I'm sharing a baby shower with 3 other people. I was dead against them as it seems a bit grasping. But lots of people want to buy me things and it seems churlish not to accept them without an appropriate thank you, in the form of a little party.
Most people coming have children and they are all going to donate things they don't need any more and that seems sensible to me, and will be very gratefully received.
I'd feel rude asking for stuff.

SwissArmyWife · 06/06/2012 20:02

I wouldn't have a baby shower, as I would feel rude. I don't like asking people for things anyway and just couldn't bring myself to throw a baby shower and expect everyone to bring gifts.
Yet I would happily go to friends shower and give her and the baby a gift, i'm odd like that Grin

If she's your best friend as you say she is, surely you both have an understanding of how each other feels about it? Surely you could just attend and say "I want to wait until the baby is here to give you my present!" in an excited way, so as not to make her feel disappointed? That's what I would do anyway, and who cares what anyone else thinks, it's between you and your best friend at the end of the day.
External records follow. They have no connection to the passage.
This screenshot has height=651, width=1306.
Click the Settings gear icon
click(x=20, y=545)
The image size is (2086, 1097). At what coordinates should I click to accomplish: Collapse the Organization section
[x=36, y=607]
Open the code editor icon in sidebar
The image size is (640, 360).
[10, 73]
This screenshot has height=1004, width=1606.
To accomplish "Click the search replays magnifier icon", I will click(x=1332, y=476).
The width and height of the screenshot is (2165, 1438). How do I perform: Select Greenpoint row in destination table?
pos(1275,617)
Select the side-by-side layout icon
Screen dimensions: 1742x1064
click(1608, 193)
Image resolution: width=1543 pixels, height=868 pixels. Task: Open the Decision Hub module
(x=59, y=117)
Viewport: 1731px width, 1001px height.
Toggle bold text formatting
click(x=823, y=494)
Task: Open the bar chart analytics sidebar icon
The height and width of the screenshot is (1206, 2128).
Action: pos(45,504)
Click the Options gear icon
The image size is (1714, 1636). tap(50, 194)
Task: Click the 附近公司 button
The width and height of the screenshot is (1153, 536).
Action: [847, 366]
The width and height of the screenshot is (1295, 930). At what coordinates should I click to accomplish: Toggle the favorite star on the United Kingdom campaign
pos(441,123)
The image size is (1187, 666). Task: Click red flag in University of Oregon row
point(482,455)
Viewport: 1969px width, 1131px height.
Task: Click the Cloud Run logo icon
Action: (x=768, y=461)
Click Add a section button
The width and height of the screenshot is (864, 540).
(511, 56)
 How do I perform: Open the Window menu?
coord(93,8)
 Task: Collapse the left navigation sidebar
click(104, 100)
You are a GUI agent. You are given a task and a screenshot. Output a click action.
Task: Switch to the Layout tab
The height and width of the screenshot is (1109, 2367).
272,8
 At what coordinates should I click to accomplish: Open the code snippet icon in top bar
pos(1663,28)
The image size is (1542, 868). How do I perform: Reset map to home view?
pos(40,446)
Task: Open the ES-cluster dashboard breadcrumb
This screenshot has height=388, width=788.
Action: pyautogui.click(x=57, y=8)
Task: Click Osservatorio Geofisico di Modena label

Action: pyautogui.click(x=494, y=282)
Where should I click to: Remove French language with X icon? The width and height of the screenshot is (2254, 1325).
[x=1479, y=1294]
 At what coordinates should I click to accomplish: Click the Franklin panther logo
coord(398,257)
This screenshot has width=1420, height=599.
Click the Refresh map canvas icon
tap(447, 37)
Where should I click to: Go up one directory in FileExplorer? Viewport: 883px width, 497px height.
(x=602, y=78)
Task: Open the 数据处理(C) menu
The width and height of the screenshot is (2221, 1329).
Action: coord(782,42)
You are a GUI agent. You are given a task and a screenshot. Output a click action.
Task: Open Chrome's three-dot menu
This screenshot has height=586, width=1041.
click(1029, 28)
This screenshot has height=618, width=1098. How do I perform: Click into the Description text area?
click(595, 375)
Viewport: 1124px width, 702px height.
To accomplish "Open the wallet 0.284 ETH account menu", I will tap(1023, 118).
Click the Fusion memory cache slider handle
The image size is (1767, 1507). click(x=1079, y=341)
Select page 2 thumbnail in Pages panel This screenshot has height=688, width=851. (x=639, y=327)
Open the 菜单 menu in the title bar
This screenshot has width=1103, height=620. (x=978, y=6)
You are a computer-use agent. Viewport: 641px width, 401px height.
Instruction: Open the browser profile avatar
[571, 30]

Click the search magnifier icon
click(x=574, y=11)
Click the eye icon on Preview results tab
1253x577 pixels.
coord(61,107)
PollyIndia · 06/06/2012 21:34

I have to say, I'm not keen either, but my 2 best mates really want to organise one for me, I think mainly because the dad isn't around and they want to show support. So it's sweet, even if I feel a bit cringey.
They are getting this vintage tea thing and having a marquee in one of their gardens so it will be nice though I'm going to say people don't have to bring presents.
The games make me feel sick though so I have 100% vetoed that.
I think if it's someone you don't know that well, then just say you can't go. If it's a best friend then you should go, or why are you friends? If it's important to them, what does it matter to you? And I agree with whoever said you'll get a gift after the birth.